Utilities#
xyzpy
provides a number of utilities that might be generally
useful when generating data. These are:
For timing and comparing functions. And then:
for collecting running statistics and estimating quantities from repeats.
%config InlineBackend.figure_formats = ['svg']
import xyzpy as xyz
import numpy as np
Timing#
Simple timing with Timer
#
This is a super simple context manager for very roughly timing a statement that runs once:
with xyz.Timer() as timer:
A = np.random.randn(512, 512)
el, ev = np.linalg.eig(A)
timer.interval
0.42705488204956055
If you run this a few times you might notice some big fluctuations.
Advanced timing with benchmark
#
This is a more advanced and accurate function that wraps timeit
under the hood.
If offers however a convenient interface that accepts callables and sensibly manages
how many repeats to do etc.:
def setup(n=512):
return np.random.randn(n, n)
def foo(A):
return np.linalg.eig(A)
xyz.benchmark(foo, setup=setup)
0.21258469700114802
Or we can specfic the size n
to benchmark with as well:
xyz.benchmark(foo, setup=setup, n=1024)
0.7750730779953301
Which is calling foo(setup(n))
under the hood.
Generally the setup
and n
arguments are optional -
including them or not allows switching between the following
underlying patterns:
foo()
foo(n)
foo(setup())
foo(setup(n))
Supply starmap=True
if you want foo(*setup(n))
, and
see benchmark()
for other options, e.g. the
minimum time and number of repeats to aim for.
Comparing performance with Benchmarker
#
Building on top of benchmark()
and combining it with
the functionality of a Harvester()
gives us a very nice
way to compare the performance of various functions, or ‘kernels’.
As an example here we’ll compare python
, numpy
and numba
for computing sum(x**2)**0.5
.
import numba as nb
def setup(n):
return np.random.randn(n)
def python_square_sum(xs):
y = 0.0
for x in xs:
y += x**2
return y**0.5
def numpy_square_sum(xs):
return (xs**2).sum()**0.5
@nb.njit
def numba_square_sum(xs):
y = 0.0
for x in xs:
y += x**2
return y**0.5
The setup
function will be supplied to each, we can check they
first give the same answer:
xs = setup(100)
python_square_sum(xs)
9.749946780493362
numpy_square_sum(xs)
9.749946780493364
numba_square_sum(xs)
9.749946780493362
Then we can set up a Benchmarker
object to compare these with:
kernels = [
python_square_sum,
numpy_square_sum,
numba_square_sum,
]
benchmarker = xyz.Benchmarker(
kernels,
setup=setup,
benchmark_opts={'min_t': 0.01}
)
Next we run a set of problem sizes:
sizes = [2**i for i in range(1, 11)]
benchmarker.run(sizes, verbosity=2)
{'n': 1024, 'kernel': 'numba_square_sum'}: 100%|##########| 30/30 [00:01<00:00, 17.43it/s]

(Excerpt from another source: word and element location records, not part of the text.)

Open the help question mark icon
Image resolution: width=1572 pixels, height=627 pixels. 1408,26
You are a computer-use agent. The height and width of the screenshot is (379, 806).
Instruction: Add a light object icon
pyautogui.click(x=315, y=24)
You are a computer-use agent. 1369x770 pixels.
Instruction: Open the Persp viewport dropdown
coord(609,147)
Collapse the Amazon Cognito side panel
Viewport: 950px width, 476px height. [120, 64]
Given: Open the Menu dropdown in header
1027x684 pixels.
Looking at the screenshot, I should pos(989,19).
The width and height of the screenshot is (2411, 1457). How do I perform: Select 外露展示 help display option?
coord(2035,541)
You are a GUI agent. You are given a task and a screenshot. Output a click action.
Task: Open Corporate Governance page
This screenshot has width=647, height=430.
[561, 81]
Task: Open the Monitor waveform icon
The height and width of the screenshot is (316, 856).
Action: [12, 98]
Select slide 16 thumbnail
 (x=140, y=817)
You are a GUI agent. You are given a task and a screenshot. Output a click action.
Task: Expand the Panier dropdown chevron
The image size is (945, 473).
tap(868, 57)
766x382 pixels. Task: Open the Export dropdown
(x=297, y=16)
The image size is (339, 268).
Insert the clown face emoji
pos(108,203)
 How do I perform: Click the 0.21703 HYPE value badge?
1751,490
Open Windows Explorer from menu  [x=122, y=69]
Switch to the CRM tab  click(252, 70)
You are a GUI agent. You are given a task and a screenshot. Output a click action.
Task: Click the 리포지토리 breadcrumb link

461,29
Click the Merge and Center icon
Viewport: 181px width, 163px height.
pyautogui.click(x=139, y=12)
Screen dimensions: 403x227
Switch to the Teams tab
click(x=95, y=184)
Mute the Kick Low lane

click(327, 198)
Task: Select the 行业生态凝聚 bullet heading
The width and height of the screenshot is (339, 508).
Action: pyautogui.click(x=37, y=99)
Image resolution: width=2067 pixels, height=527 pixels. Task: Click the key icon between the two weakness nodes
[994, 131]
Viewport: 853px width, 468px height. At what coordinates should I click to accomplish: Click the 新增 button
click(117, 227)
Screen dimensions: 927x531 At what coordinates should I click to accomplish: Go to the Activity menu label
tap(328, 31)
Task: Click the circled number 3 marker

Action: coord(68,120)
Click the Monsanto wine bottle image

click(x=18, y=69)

Which we can then automatically plot:
benchmarker.plot()
(<Figure size 300x300 with 1 Axes>,
array([[<Axes: xlabel='n', ylabel='time'>]], dtype=object))
Under the hood Benchmarker
collects and aggregates results
using a Harvester
. This means that subsequent runs
of different sizes will be automatically merged. Additionally, if you
initialize the benchmarker with a dataname
, the results will be
stored in a on-disk dataset.
Estimation#
Efficiently collect running statistics#
Sometimes it is convenient to collect statistics on-the-fly, rather than storing
all the values and computing statistics afterwards. The
RunningStatistics
object can be used for this purpose:
import random
stats = xyz.RunningStatistics()
total = 0.0
# don't know how many `x` we'll generate, and won't keep them
while total < 100:
x = random.random()
total += x
stats.update(x)
We can now check a variety of information about the values generated:
print(" Count: {}".format(stats.count))
print(" Mean: {}".format(stats.mean))
print(" Variance: {}".format(stats.var))
print("Standard Deviation: {}".format(stats.std))
print(" Error on the mean: {}".format(stats.err))
print(" Relative Error: {}".format(stats.rel_err))
Count: 199
Mean: 0.5031722149433184
Variance: 0.08545735406675721
Standard Deviation: 0.2923308982416282
Error on the mean: 0.020722787940669462
Relative Error: 0.041184285072266666
For performance, RunningStatistics
is a numba
compiled class,
and can also be updated using an iterable very efficiently:
xs = (random.random() for _ in range(10000))
stats.update_from_it(xs)
stats.count
10199
The relative error should now be much smaller:
stats.rel_err
0.0056581110276361585
Estimating Repeat Quantities#
Another common scenario is when you have a function that returns
a noisy estimate, which you would like to estimate to some
relative error. The function estimate_from_repeats()
provides this functionality, building on RunningStatistics
.
As an example, imagine we want to estimate the sum of n
uniformly distributed
numbers to a relative error of 0.1%:
def rand_n_sum(n):
return np.random.rand(n).sum()
stats = xyz.estimate_from_repeats(rand_n_sum, n=1000, rtol=0.0001, verbosity=1)
32637it [00:00, 92507.22it/s]
RunningStatistics(mean=4.99971(50)e+02, count=32638)
We can then query the returned RunningStatistics
object:
stats.mean
499.9706134376662
stats.rel_err
0.00010019753062400043
Which looks as expected.